*** Opening Input ***

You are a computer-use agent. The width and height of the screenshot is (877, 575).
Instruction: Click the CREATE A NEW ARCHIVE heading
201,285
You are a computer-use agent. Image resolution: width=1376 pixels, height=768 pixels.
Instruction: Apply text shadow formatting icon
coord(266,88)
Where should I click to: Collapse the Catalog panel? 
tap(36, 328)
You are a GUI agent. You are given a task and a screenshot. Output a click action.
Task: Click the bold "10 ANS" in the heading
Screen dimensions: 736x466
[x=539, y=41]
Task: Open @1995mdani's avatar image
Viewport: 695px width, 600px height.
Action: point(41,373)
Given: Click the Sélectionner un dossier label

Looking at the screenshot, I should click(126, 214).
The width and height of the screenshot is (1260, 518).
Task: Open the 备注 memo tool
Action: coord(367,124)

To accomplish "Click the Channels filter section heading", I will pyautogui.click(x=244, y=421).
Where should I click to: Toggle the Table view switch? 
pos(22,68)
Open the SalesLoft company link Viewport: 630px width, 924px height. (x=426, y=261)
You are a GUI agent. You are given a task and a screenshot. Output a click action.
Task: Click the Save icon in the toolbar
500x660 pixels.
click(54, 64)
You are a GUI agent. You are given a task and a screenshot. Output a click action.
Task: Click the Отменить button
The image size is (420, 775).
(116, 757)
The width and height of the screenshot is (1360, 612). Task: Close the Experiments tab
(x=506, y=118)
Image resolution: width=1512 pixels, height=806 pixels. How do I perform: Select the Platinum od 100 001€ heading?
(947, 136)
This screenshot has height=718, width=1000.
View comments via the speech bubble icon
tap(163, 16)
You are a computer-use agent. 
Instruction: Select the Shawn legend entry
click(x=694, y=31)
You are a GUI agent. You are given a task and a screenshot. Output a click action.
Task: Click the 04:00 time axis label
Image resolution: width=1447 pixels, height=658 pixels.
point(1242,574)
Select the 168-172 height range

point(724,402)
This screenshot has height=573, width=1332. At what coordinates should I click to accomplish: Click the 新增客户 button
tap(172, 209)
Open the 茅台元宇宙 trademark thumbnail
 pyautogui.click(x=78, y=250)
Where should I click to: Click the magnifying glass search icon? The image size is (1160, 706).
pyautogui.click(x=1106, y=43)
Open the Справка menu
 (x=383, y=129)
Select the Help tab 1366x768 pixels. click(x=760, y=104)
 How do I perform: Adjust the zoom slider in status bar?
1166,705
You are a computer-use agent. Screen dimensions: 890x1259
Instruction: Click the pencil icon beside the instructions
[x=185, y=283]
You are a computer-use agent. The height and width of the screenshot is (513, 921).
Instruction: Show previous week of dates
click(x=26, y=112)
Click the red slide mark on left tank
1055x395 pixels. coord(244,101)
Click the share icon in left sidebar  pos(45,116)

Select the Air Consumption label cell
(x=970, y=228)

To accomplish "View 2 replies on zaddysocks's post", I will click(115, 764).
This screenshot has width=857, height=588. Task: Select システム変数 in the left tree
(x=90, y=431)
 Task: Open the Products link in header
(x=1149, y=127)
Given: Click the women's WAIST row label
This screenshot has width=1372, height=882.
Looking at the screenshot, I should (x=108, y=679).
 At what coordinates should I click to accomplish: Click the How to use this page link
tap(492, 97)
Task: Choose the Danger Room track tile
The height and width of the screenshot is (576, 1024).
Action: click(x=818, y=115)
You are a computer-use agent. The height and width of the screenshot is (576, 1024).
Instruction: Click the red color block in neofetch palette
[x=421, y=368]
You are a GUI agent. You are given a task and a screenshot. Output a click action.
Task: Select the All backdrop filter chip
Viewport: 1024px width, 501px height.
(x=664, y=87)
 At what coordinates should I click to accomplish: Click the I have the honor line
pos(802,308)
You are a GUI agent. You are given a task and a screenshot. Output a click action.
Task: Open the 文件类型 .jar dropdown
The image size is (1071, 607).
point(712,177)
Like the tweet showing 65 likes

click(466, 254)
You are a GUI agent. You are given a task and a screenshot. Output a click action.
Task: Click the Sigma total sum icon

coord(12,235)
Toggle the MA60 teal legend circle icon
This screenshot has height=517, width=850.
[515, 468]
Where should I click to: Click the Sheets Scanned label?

*** Closing Input ***

▸ Work to be completed
Each line of the data must be set down again as it is.

▸ Finished task
You are a computer-use agent. The width and height of the screenshot is (877, 575).
Instruction: Click the CREATE A NEW ARCHIVE heading
201,285
You are a computer-use agent. Image resolution: width=1376 pixels, height=768 pixels.
Instruction: Apply text shadow formatting icon
coord(266,88)
Where should I click to: Collapse the Catalog panel? 
tap(36, 328)
You are a GUI agent. You are given a task and a screenshot. Output a click action.
Task: Click the bold "10 ANS" in the heading
Screen dimensions: 736x466
[x=539, y=41]
Task: Open @1995mdani's avatar image
Viewport: 695px width, 600px height.
Action: point(41,373)
Given: Click the Sélectionner un dossier label

Looking at the screenshot, I should click(126, 214).
The width and height of the screenshot is (1260, 518).
Task: Open the 备注 memo tool
Action: coord(367,124)

To accomplish "Click the Channels filter section heading", I will pyautogui.click(x=244, y=421).
Where should I click to: Toggle the Table view switch? 
pos(22,68)
Open the SalesLoft company link Viewport: 630px width, 924px height. (x=426, y=261)
You are a GUI agent. You are given a task and a screenshot. Output a click action.
Task: Click the Save icon in the toolbar
500x660 pixels.
click(54, 64)
You are a GUI agent. You are given a task and a screenshot. Output a click action.
Task: Click the Отменить button
The image size is (420, 775).
(116, 757)
The width and height of the screenshot is (1360, 612). Task: Close the Experiments tab
(x=506, y=118)
Image resolution: width=1512 pixels, height=806 pixels. How do I perform: Select the Platinum od 100 001€ heading?
(947, 136)
This screenshot has height=718, width=1000.
View comments via the speech bubble icon
tap(163, 16)
You are a computer-use agent. 
Instruction: Select the Shawn legend entry
click(x=694, y=31)
You are a GUI agent. You are given a task and a screenshot. Output a click action.
Task: Click the 04:00 time axis label
Image resolution: width=1447 pixels, height=658 pixels.
point(1242,574)
Select the 168-172 height range

point(724,402)
This screenshot has height=573, width=1332. At what coordinates should I click to accomplish: Click the 新增客户 button
tap(172, 209)
Open the 茅台元宇宙 trademark thumbnail
 pyautogui.click(x=78, y=250)
Where should I click to: Click the magnifying glass search icon? The image size is (1160, 706).
pyautogui.click(x=1106, y=43)
Open the Справка menu
 (x=383, y=129)
Select the Help tab 1366x768 pixels. click(x=760, y=104)
 How do I perform: Adjust the zoom slider in status bar?
1166,705
You are a computer-use agent. Screen dimensions: 890x1259
Instruction: Click the pencil icon beside the instructions
[x=185, y=283]
You are a computer-use agent. The height and width of the screenshot is (513, 921).
Instruction: Show previous week of dates
click(x=26, y=112)
Click the red slide mark on left tank
1055x395 pixels. coord(244,101)
Click the share icon in left sidebar  pos(45,116)

Select the Air Consumption label cell
(x=970, y=228)

To accomplish "View 2 replies on zaddysocks's post", I will click(115, 764).
This screenshot has width=857, height=588. Task: Select システム変数 in the left tree
(x=90, y=431)
 Task: Open the Products link in header
(x=1149, y=127)
Given: Click the women's WAIST row label
This screenshot has width=1372, height=882.
Looking at the screenshot, I should (x=108, y=679).
 At what coordinates should I click to accomplish: Click the How to use this page link
tap(492, 97)
Task: Choose the Danger Room track tile
The height and width of the screenshot is (576, 1024).
Action: click(x=818, y=115)
You are a computer-use agent. The height and width of the screenshot is (576, 1024).
Instruction: Click the red color block in neofetch palette
[x=421, y=368]
You are a GUI agent. You are given a task and a screenshot. Output a click action.
Task: Select the All backdrop filter chip
Viewport: 1024px width, 501px height.
(x=664, y=87)
 At what coordinates should I click to accomplish: Click the I have the honor line
pos(802,308)
You are a GUI agent. You are given a task and a screenshot. Output a click action.
Task: Open the 文件类型 .jar dropdown
The image size is (1071, 607).
point(712,177)
Like the tweet showing 65 likes

click(466, 254)
You are a GUI agent. You are given a task and a screenshot. Output a click action.
Task: Click the Sigma total sum icon

coord(12,235)
Toggle the MA60 teal legend circle icon
This screenshot has height=517, width=850.
[515, 468]
Where should I click to: Click the Sheets Scanned label?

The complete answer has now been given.